Trace analytics
Trace analytics allows you to collect trace data and customize a pipeline that ingests and transforms the data for use in OpenSearch. The following provides an overview of the trace analytics workflow in Data Prepper, how to configure it, and how to visualize trace data.
Introduction
When using Data Prepper as a server-side component to collect trace data, you can customize a Data Prepper pipeline to ingest and transform the data for use in OpenSearch. Upon transformation, you can visualize the transformed trace data for use with the Observability plugin inside of OpenSearch Dashboards. Trace data provides visibility into your application’s performance, and helps you gain more information about individual traces.
The following flowchart illustrates the trace analytics workflow, from running OpenTelemetry Collector to using OpenSearch Dashboards for visualization.
To monitor trace analytics, you need to set up the following components in your service environment:
- Add instrumentation to your application so it can generate telemetry data and send it to an OpenTelemetry collector.
- Run an OpenTelemetry collector as a sidecar or daemonset for Amazon Elastic Kubernetes Service (Amazon EKS), a sidecar for Amazon Elastic Container Service (Amazon ECS), or an agent on Amazon Elastic Compute Cloud (Amazon EC2). You should configure the collector to export trace data to Data Prepper.
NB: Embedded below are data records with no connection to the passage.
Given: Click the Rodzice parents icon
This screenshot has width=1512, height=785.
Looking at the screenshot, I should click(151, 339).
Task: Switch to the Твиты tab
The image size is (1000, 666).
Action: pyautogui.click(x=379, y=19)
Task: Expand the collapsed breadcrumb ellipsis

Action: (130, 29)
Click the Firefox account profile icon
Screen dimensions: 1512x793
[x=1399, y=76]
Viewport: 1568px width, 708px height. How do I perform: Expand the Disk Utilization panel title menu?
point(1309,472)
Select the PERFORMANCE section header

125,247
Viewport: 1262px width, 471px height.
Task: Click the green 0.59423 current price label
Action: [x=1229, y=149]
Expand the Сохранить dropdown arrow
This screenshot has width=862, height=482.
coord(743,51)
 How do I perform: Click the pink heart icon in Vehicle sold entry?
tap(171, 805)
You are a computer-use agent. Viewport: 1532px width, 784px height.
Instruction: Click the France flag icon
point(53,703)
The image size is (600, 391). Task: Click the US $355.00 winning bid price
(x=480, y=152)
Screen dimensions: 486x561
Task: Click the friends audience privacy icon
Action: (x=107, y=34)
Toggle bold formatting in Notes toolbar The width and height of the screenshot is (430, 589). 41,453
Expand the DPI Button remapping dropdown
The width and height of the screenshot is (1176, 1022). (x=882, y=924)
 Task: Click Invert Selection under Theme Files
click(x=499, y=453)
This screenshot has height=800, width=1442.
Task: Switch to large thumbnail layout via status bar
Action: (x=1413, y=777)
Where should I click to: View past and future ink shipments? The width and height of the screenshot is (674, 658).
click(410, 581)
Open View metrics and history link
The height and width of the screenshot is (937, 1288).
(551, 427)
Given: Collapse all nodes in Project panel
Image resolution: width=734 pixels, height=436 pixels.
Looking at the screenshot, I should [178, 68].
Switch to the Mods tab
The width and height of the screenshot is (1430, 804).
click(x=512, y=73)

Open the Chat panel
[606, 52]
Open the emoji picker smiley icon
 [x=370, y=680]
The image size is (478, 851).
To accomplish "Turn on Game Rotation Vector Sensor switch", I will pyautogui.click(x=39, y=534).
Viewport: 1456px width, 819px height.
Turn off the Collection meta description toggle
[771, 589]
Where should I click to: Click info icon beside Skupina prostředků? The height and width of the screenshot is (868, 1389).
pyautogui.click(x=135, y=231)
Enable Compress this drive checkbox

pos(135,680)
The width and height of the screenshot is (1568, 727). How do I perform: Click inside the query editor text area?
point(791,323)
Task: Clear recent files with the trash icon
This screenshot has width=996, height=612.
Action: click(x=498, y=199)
- Deploy Data Prepper as the ingestion collector for OpenSearch. Configure it to send the enriched trace data to your OpenSearch cluster or to the Amazon OpenSearch Service domain.
- Use OpenSearch Dashboards to visualize and detect problems in your distributed applications.
Trace analytics pipeline
To monitor trace analytics in Data Prepper, we provide three pipelines: entry-pipeline
, raw-trace-pipeline
, and service-map-pipeline
. The following image provides an overview of how the pipelines work together to monitor trace analytics.
OpenTelemetry trace source
The OpenTelemetry source accepts trace data from the OpenTelemetry Collector. The source follows the OpenTelemetry Protocol and officially supports transport over gRPC and the use of industry-standard encryption (TLS/HTTPS).
Processor
There are three processors for the trace analytics feature:
- otel_trace_raw - The otel_trace_raw processor receives a collection of span records from otel-trace-source, and performs stateful processing, extraction, and completion of trace-group-related fields.
- otel_trace_group - The otel_trace_group processor fills in the missing trace-group-related fields in the collection of span records by looking up the OpenSearch backend.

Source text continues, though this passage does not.